*** Block opens ***

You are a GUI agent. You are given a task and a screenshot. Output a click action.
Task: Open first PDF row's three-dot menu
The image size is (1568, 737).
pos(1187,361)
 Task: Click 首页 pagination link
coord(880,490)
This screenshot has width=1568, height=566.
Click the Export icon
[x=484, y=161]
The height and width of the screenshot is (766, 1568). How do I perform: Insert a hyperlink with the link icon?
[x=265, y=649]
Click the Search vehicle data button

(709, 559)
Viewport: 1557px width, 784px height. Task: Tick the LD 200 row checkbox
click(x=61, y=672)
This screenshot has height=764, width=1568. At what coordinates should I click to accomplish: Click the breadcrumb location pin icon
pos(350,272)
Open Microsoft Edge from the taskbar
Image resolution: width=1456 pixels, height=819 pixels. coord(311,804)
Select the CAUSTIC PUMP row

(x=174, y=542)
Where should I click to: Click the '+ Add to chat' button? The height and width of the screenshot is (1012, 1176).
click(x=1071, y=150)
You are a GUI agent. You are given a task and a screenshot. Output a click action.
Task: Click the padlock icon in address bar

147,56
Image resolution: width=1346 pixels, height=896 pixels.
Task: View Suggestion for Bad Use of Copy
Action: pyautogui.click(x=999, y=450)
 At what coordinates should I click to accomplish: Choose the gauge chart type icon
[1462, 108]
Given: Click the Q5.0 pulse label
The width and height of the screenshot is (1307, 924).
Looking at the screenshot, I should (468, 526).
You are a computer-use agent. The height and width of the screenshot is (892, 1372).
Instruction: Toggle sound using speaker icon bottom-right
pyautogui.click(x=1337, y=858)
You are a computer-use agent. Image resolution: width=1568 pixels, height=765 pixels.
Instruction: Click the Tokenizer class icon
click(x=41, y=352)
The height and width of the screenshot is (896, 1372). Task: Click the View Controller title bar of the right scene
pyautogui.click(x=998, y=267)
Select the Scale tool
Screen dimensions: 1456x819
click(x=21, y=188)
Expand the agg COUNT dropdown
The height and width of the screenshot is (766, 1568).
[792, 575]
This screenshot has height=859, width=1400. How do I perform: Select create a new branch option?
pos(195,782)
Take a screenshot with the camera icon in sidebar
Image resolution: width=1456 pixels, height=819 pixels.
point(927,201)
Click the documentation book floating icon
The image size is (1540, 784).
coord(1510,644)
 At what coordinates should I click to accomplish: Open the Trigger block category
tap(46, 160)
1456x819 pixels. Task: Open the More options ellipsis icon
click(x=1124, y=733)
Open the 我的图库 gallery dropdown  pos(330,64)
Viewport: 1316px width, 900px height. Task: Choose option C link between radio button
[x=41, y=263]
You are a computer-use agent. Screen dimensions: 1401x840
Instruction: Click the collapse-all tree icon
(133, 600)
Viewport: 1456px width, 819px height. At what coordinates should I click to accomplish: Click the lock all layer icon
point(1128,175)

*** Block closes ***

● Exercise brief
Search the data above for the string "agent". Report every line where it is found.

● Written response
You are a GUI agent. You are given a task and a screenshot. Output a click action.
You are a GUI agent. You are given a task and a screenshot. Output a click action.
You are a computer-use agent. The height and width of the screenshot is (892, 1372).
You are a computer-use agent. Image resolution: width=1568 pixels, height=765 pixels.
You are a computer-use agent. Screen dimensions: 1401x840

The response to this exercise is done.